LISTED RECORDS:
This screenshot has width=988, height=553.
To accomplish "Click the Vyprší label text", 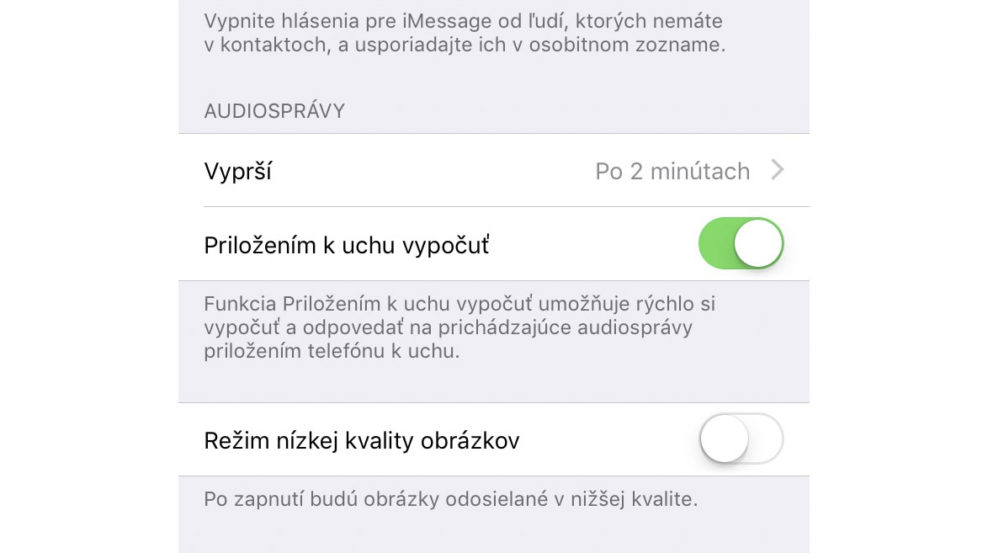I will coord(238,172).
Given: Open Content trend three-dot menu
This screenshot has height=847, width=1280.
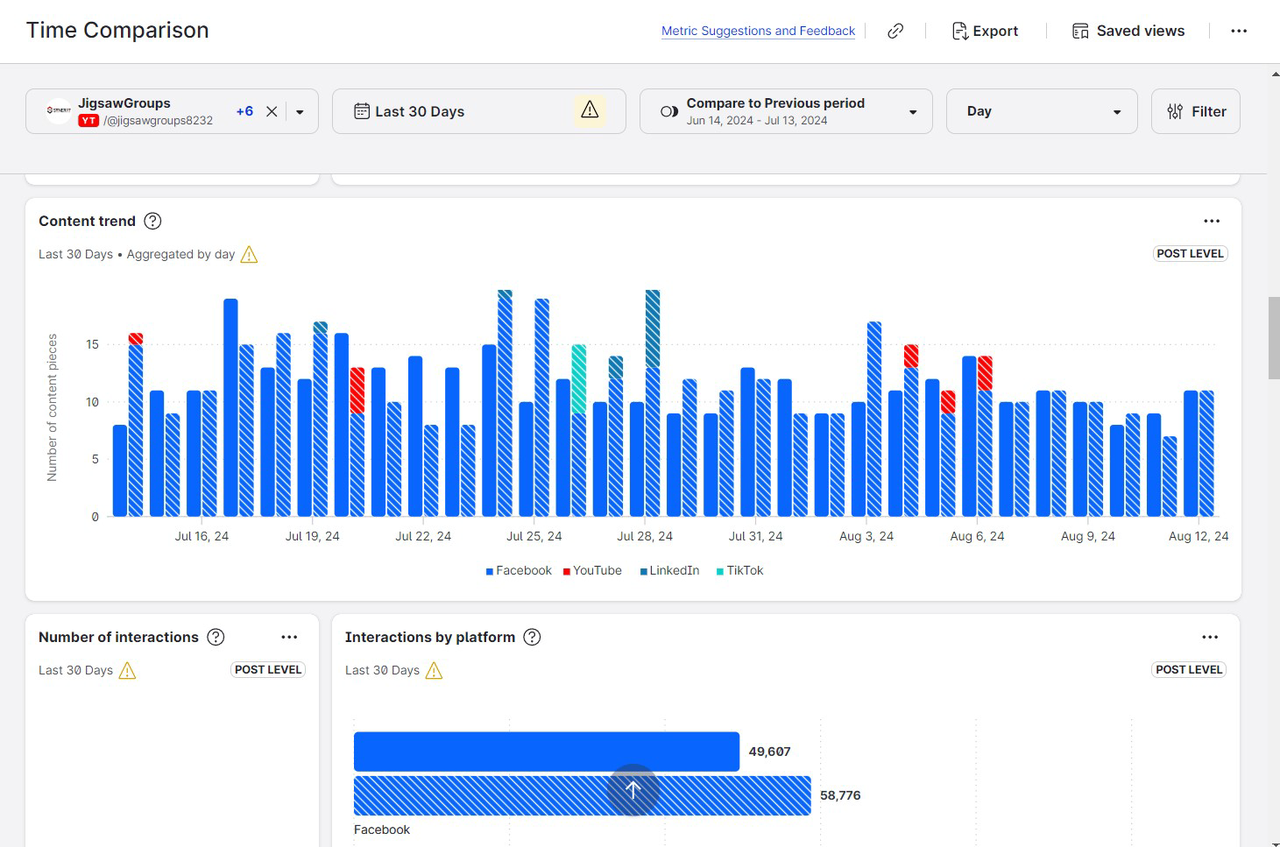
* * *
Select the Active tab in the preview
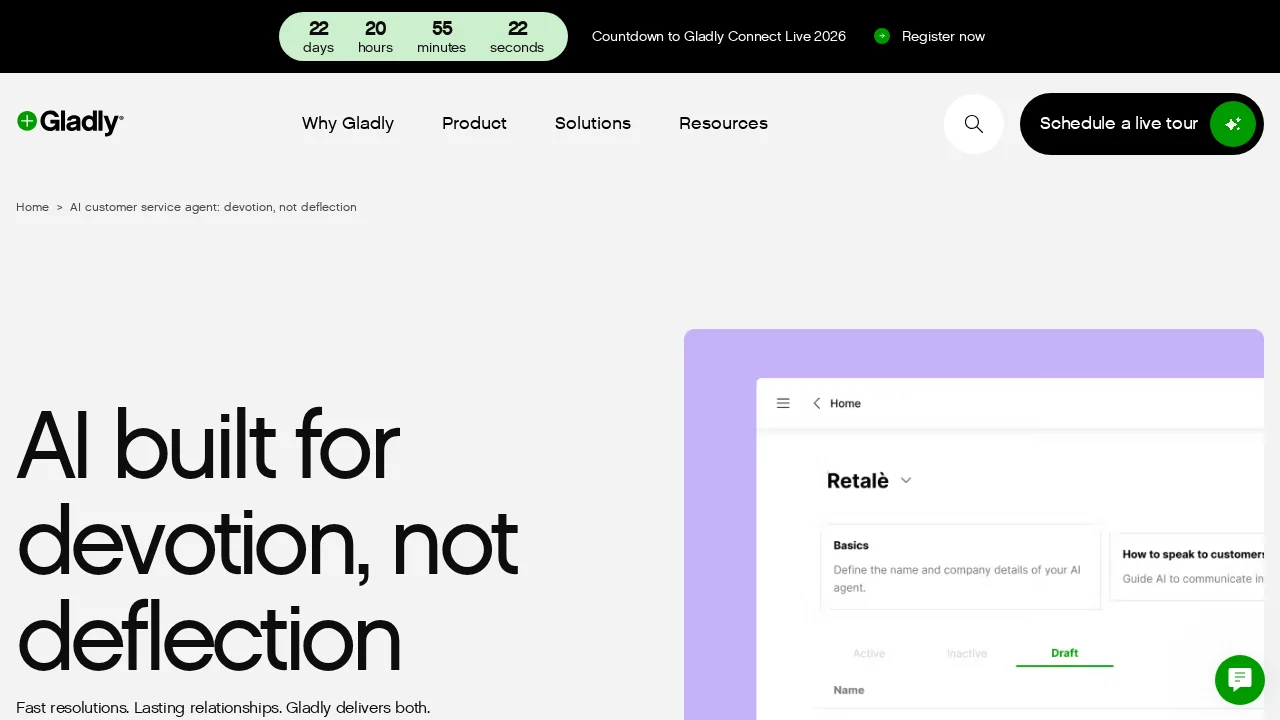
...
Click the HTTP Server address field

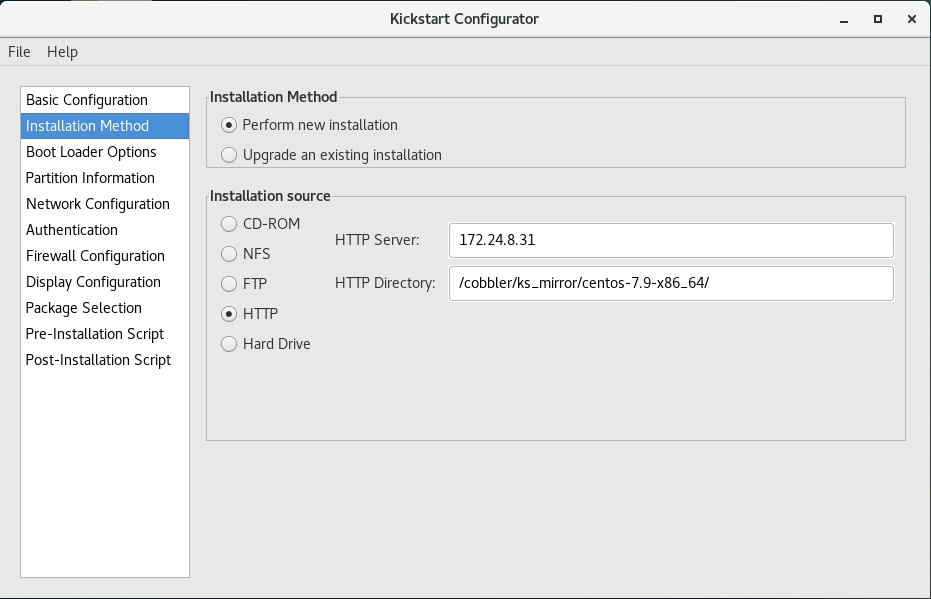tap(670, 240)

WHAT YOU WILL DO: Your answer should consist only of the lines above between the line holding "Given: Open Content trend three-dot menu" and the line holding "This screenshot has height=847, width=1280.", inclusive, each transcribed exactly.

SOLUTION TO THE PROBLEM:
Given: Open Content trend three-dot menu
This screenshot has height=847, width=1280.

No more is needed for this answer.